**WHAT THE EXERCISE ASKS:**
Can you reproduce the lines from the one with "Click the dot right of the material sphere" up to and including the one with "click(1475, 43)", requests and all, scaling every coordinate in the answers by 2.05 and rounding to whole numbers, with halves rounded up? Give only those lines, and leave the pictures out.

**PROVIDED DATA:**
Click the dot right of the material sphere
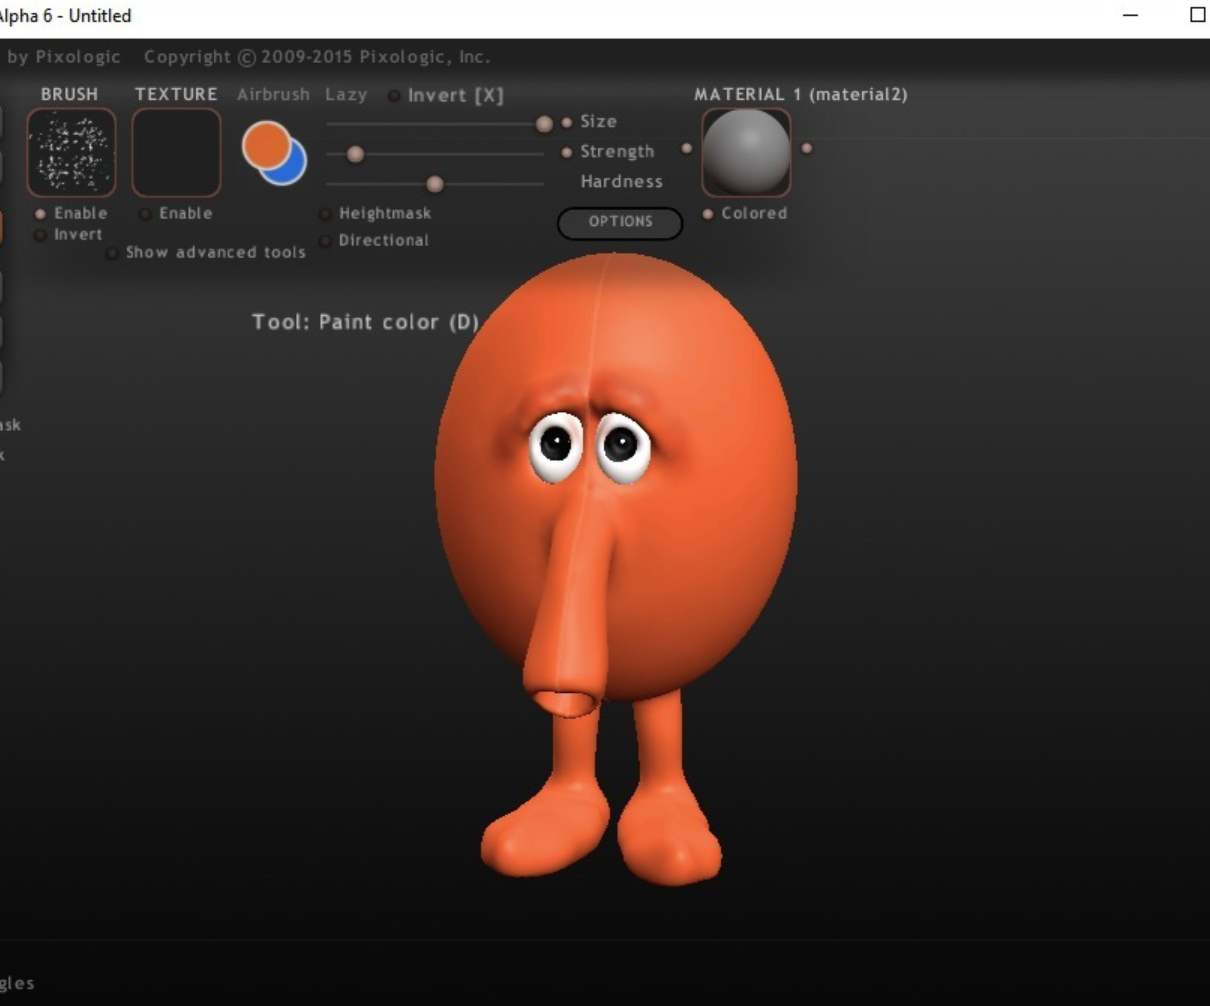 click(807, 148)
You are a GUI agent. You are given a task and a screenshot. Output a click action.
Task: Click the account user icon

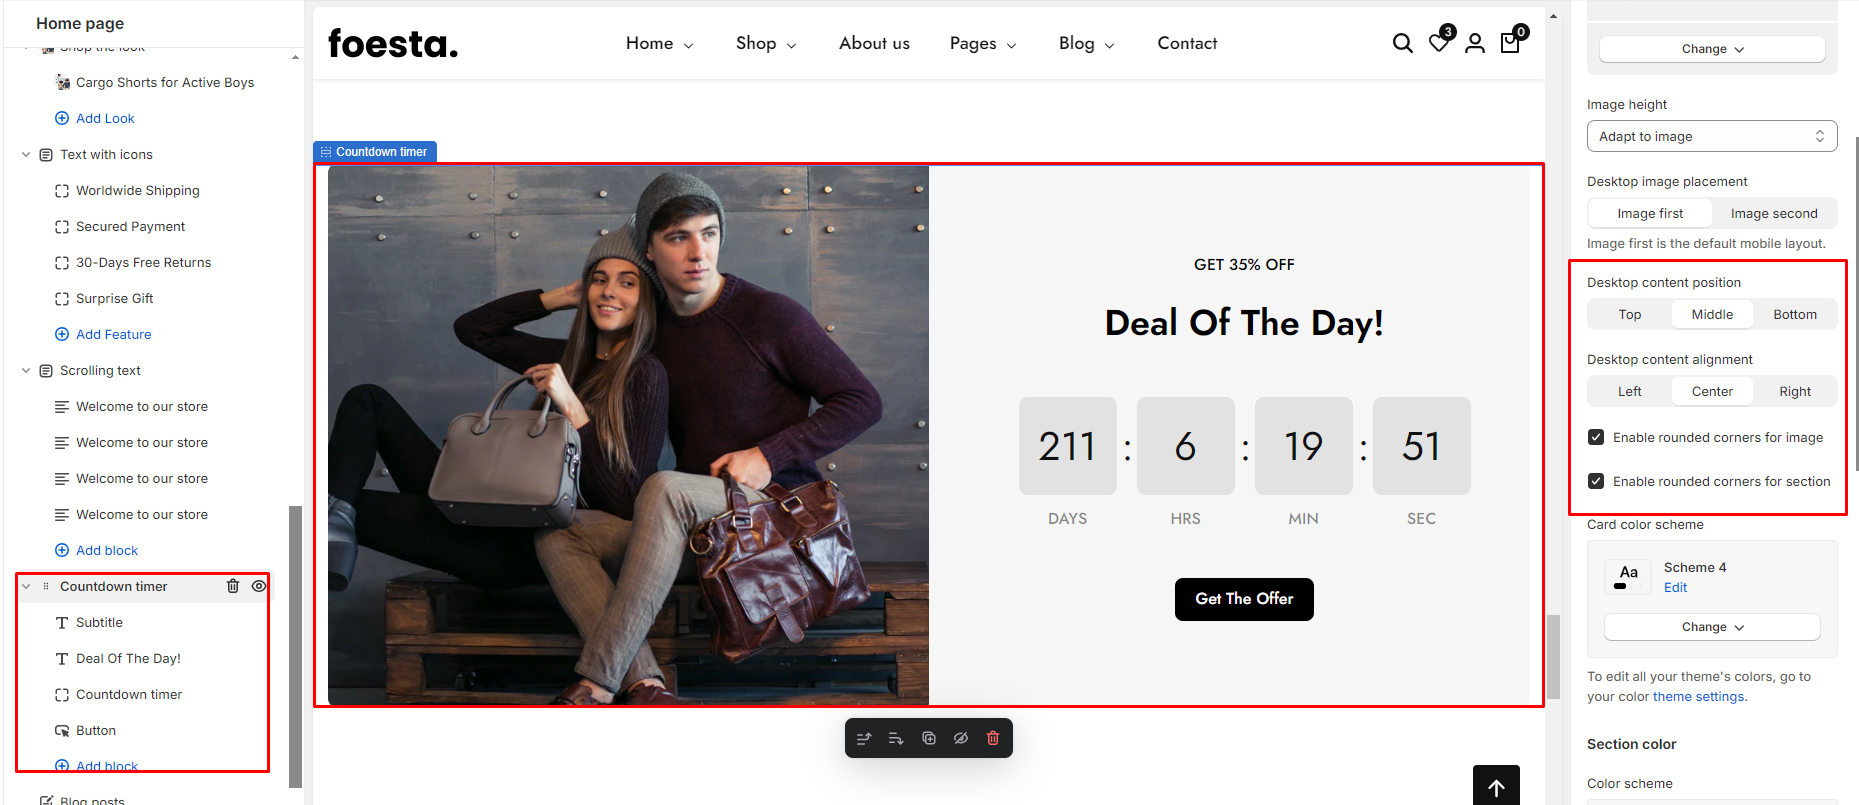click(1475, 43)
* * *
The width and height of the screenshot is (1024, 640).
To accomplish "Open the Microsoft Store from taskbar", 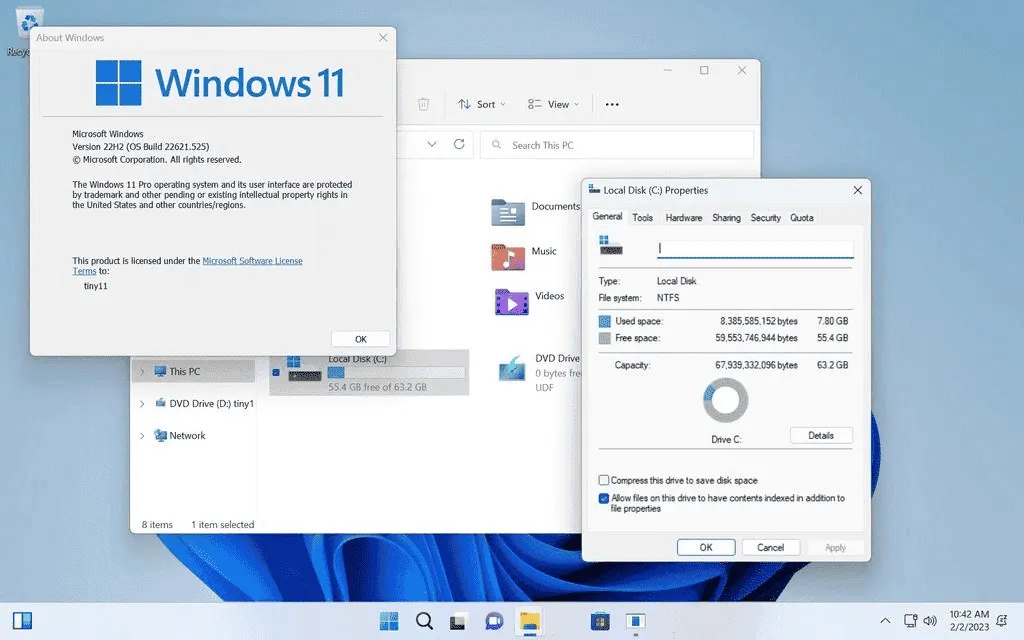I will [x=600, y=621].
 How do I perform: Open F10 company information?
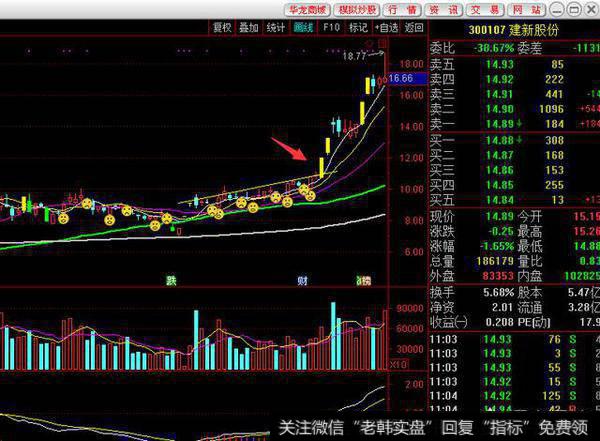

**FULL SOLUTION:**
Click the dot right of the material sphere
 click(1654, 303)
You are a GUI agent. You are given a task and a screenshot. Output a click action.
Task: Click the account user icon

click(3024, 88)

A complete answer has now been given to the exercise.